Apro la porta, con mano vacillante. Il mio cuore scalpita nel petto, e in un attimo è come se Michelangelo sia stato il primo ragazzo ad avermi invitata ad uscire. Ma non è normale. Così come non è normale che attraverso la maglia io possa intravedere il mio seno muoversi freneticamente.

Il dettaglio che più di tutti mi lascia perplessa è che ha passato la notte con un'altra; poi mi ha invitata a trascorrere la serata insieme, senza darmi tempo di capire la loro relazione. E la cosa non dovrebbe minimamente interessarmi; perché, tanto, è un semplice, banalissimo appuntamento.

Vero?

Sbuffo, chiudendo la porta e tremando dall'emozione, letteralmente. Per un ragazzo; che conosco da meno di un giorno. Che mi ha solo chiesto di uscire. Io, Alisya De Stefano, sto permettendo ad un ragazzo di farmi battere il cuore all'impazzata. Sei una delusione, ribatte il mio ego, amareggiato.

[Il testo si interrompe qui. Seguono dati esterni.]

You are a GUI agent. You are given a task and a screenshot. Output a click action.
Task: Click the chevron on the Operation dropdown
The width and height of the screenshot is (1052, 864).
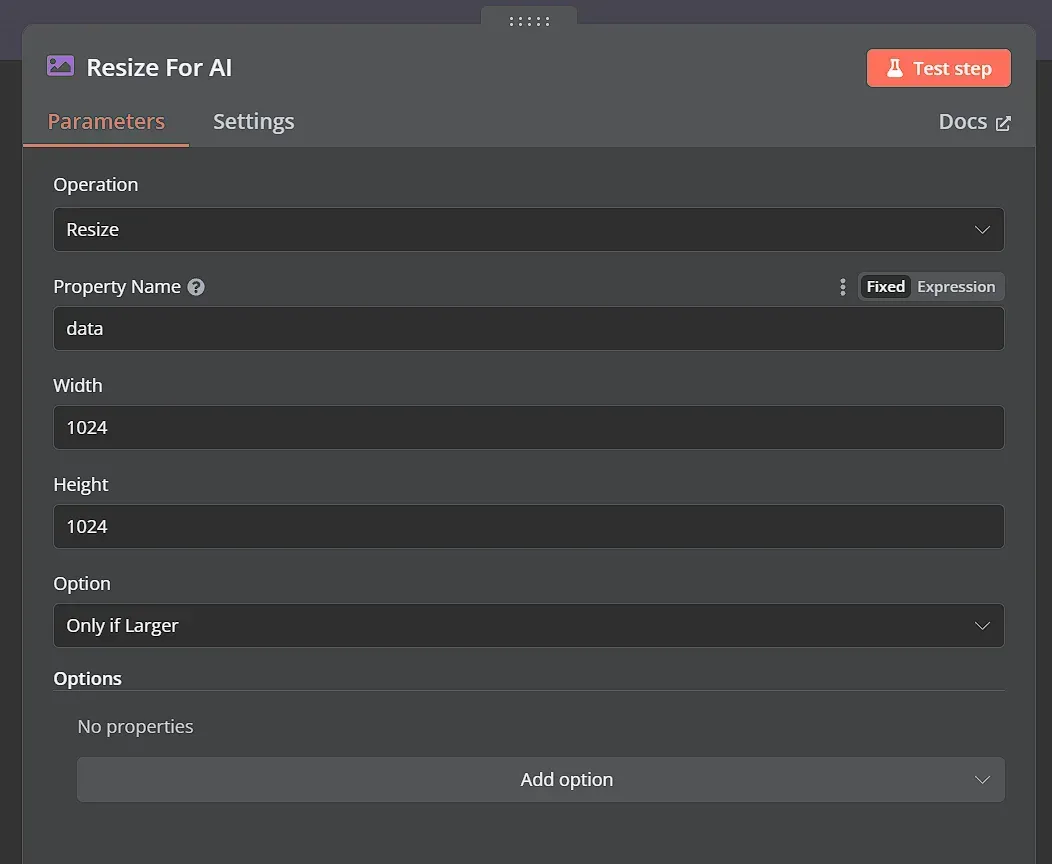(982, 229)
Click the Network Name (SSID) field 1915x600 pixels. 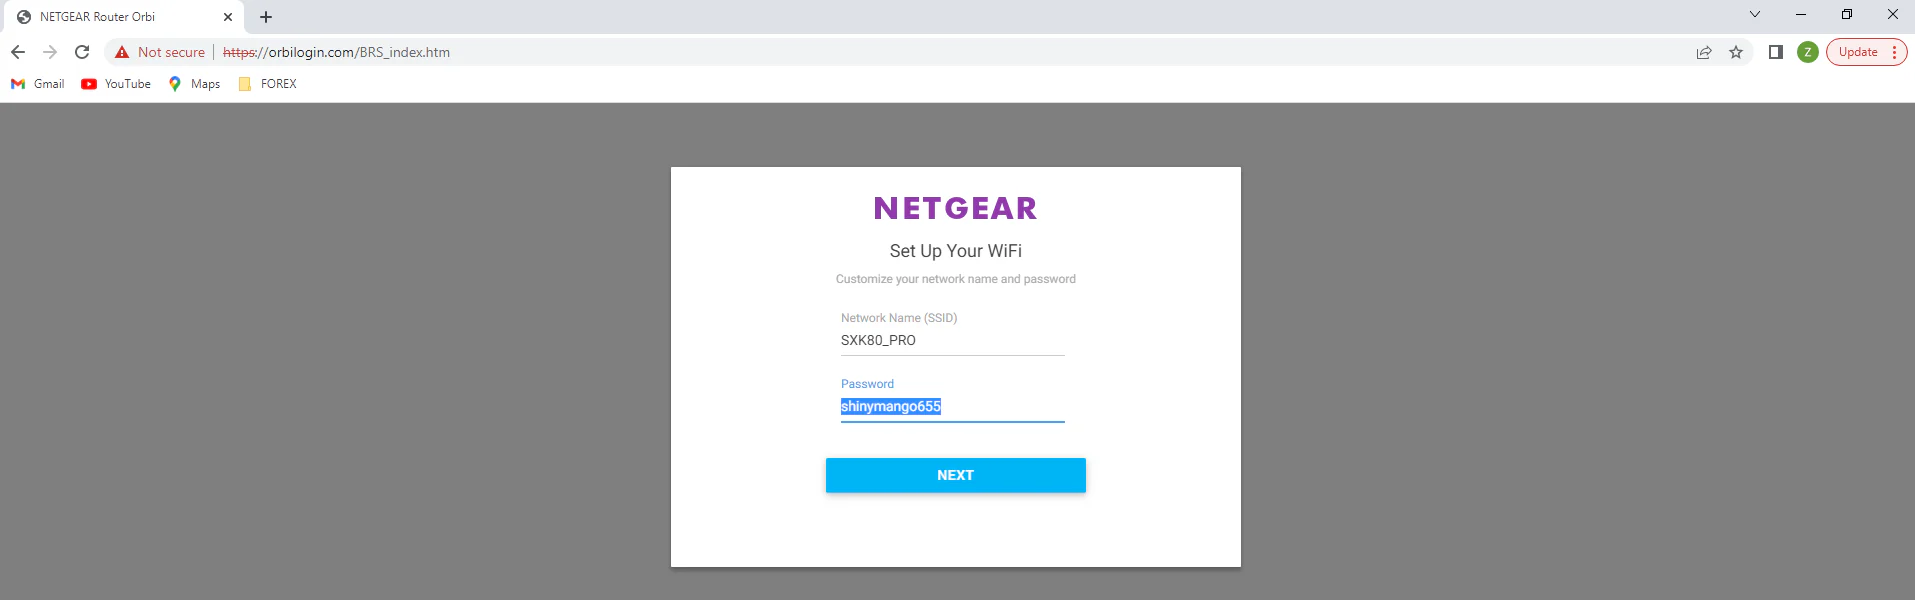click(x=952, y=340)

Sollevo lo sguardo verso l'orologio circolare e spoglio appeso alla parete del salone. Mancano meno di quattro ore. Sto facendo sul serio un countdown?

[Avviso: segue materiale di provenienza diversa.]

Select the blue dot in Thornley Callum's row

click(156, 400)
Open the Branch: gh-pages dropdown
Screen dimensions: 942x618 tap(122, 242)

Mi rifiuto di riconoscermi. Niente di tutto ciò ha senso.

Entro nella camera di Perla, stiracchiandomi e strisciando i piedi sul pavimento. «Hola.».

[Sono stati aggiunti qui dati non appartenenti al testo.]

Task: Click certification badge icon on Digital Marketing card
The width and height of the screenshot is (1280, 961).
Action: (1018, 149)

«Bentornata. Ti sei ricordata di avere una casa?» -mi saluta, sorridente, mentre un piccolo senso di colpa per non averla avvisata mi attraversa con lentezza, facendomi provare un leggero imbarazzo. Perla è seduta accanto la scrivania; ripone dei fogli in una cartellina verde e fa girare la sedia con le rotelle, come se fosse una giostra.

«Tu devi raccontarmi un bel po' di cose.» -borbotto, indicandola e prendendo posto sul suo letto. Da quanto tempo non parlavamo di ragazzi? Troppo. «Quel Raffaele mi sembra un bel tipo.».

Sfilo le scarpe e, stanca morta, mi sdraio sul materasso, intanto che lei incrocia le gambe e rivolge lo schienale della sedia alla scrivania. «E' una lunga storia.».

«Parla, ti ascolto.» - rispondo, fissando il soffitto e cercando in tutti i modi di non addormentarmi.

«Allora...» - principia a parlare, soffermandosi sulla 'o'. Sospiro: sarà davvero una lunga storia. «Ieri sera, quando parlavi con uno sconosciuto, anzi, no» -si corregge- «eri incantata da uno sconosciuto, qualcuno mi ha picchiettato sulla spalla. Quel qualcuno, come puoi immaginare, era Raffaele.».

«Non l'avrei mai detto.».

«Mi fa 'Sei davvero bella, sai?' e sembrava sincero, non arrogante. Così ci siamo seduti sugli sgabelli attorno al bancone centrale, e...» -fa una pausa, accarezzandosi nervosamente i ricci- «e ci siamo presentati. La musica era assordante; così, dopo aver ballato un po', abbiamo deciso di andare fuori a parlare.

Non accennava ad abbracciarmi, non faceva niente ed era una veeera noia! Così ho preso coraggio, mi sono avvicinata, gli ho messo le mani sulle guance e, mentre stavo per baciarlo, indovina!?».

«Ma come, stavi per baciarlo?» -domando, sconvolta. «Ma non è normale, Perla!».

Alza gli occhi al cielo, rispondendo alla sua stessa domanda. «E si è allontanato!» - sbotta, agitando le mani.

Scoppio in una fragorosa risata, non riuscendo a contenermi. «Mi sembra ovvio, lo stavi importunando!».

Scrolla le spalle, come se ciò che ho detto non sia per niente vero. «Rossa dalla vergogna, mi scuso e gli dico che devo andare.»

«Ed ha lasciato che te ne andassi?».

Mi guarda, avvilita, e annuisce. «Poi sono andata verso la macchina, ed ho sentito dei passi.».